あおしろみどりくろ

楽園ニュージーランドで見た空の青、雪の白、森の緑、闇の黒の話である。

本の虫

2009-10-31 | 日記
深雪は本が好きである。
気に入った本があれば、10秒で集中モードに入り黙々と読みふける。
家にテレビが無い、というのも一つの要因であると思う。
僕が子供の時、確か小学校3年ぐらいだっただろう。
兄とチャンネル争いのケンカをしていたら、親父が怒ってテレビを土間に叩きつけそれ以来テレビの無い生活をおくった。今となっては良いことだったと思っている。
大人になっても、見るのはニュースとスポーツ中継、ドキュメントぐらいでバラエティという物はあまり見なかった。
テレビというものは毒にも薬にもなるが、今やってるテレビ番組は毒が多すぎる。
「テレビで言ってたから」とテレビの言うことを盲目的に信じてしまう人もいる。気付かずに洗脳されている場合もある。
もちろん作り手によっては良い番組もある。だが数多くは低俗で見る価値のない物だ。
僕のお気に入りはNHKのピタゴラスイッチ。今でもやっているかな。子供向けの番組でも大人が唸るような素晴らしい物もある。
テレビは情報が映像として頭に入ってくる。要は考えなくてもいいわけだ。
作り手が意図する通りに視聴者は受け入れる。
本は違う。
活字を読み、内容を理解して、頭の中で想像する。
想像力が格段に高まる。
もちろん本にも毒もあれば薬もある。
だが本を読むというのは、本人の意志が大きく働く。
なかなかページが進まない本とか、この人なに言ってるの?という本は読まなくても良いと思う。
本選びも直感に従うべきだ。

深雪が5歳ぐらいだったろうか、本を読み始めた時に僕は娘に言った。

作業内容. 提示文の筆者は、テレビについて「要は考えなくてもいいわけだ」と述べています。そのように述べる理由を、本文の記述に基づいて説明してください。

保存データ.
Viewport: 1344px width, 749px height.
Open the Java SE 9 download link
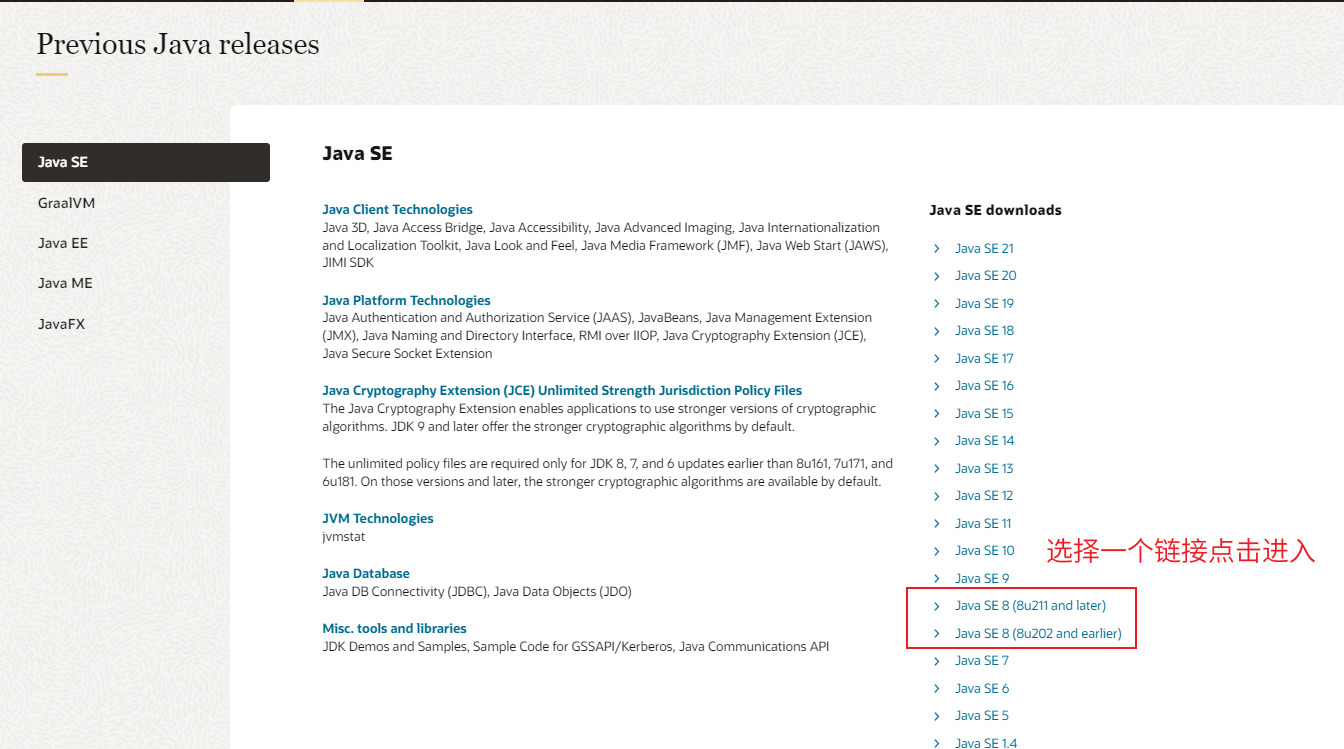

解答. テレビでは情報が映像として頭に入ってくるからです。そのため視聴者は自分で考えることなく、作り手が意図する通りに受け入れることになります。